**Work required:**
Lay out the lines from the one containing "Click the blue Export button" through the end of the records as a Markdown table with two columns, Row and Line. Number the rows and leave out any blank lines.

[begin Information provided]

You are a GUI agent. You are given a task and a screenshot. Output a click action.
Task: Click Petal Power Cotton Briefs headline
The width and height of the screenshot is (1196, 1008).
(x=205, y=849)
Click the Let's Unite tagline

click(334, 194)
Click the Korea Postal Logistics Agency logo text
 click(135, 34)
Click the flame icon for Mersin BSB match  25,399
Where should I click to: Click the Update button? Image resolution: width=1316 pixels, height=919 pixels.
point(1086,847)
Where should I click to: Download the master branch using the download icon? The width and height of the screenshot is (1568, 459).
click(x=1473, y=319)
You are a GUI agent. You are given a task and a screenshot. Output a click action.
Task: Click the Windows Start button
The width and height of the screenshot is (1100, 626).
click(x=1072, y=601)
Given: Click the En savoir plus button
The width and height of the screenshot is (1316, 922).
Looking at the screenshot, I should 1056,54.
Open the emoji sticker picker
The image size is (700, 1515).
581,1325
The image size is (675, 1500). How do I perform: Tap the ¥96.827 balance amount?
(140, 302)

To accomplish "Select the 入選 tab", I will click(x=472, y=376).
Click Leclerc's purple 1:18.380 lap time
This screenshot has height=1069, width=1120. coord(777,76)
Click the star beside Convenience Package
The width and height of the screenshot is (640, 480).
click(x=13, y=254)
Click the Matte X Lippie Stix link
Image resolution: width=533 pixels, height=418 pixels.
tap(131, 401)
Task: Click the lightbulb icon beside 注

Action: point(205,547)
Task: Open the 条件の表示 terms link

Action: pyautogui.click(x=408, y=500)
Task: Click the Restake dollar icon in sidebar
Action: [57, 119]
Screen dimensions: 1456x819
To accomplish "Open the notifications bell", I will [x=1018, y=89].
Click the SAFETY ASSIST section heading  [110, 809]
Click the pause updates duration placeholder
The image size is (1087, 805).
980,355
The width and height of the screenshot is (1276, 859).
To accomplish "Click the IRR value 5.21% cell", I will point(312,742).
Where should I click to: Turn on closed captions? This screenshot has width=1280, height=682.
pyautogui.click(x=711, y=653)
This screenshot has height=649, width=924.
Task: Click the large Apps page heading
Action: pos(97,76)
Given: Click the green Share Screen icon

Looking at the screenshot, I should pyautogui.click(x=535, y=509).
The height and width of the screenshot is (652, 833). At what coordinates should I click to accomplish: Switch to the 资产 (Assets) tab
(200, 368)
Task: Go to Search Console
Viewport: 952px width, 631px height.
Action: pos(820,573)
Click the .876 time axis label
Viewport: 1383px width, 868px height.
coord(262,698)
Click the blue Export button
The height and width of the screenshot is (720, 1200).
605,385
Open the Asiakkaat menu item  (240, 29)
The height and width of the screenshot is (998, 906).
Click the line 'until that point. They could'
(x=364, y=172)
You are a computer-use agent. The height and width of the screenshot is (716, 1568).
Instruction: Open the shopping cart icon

[end Information provided]

**Task output:**
| Row | Line |
|---|---|
| 1 | Click the blue Export button |
| 2 | The height and width of the screenshot is (720, 1200). |
| 3 | 605,385 |
| 4 | Open the Asiakkaat menu item  (240, 29) |
| 5 | The height and width of the screenshot is (998, 906). |
| 6 | Click the line 'until that point. They could' |
| 7 | (x=364, y=172) |
| 8 | You are a computer-use agent. The height and width of the screenshot is (716, 1568). |
| 9 | Instruction: Open the shopping cart icon |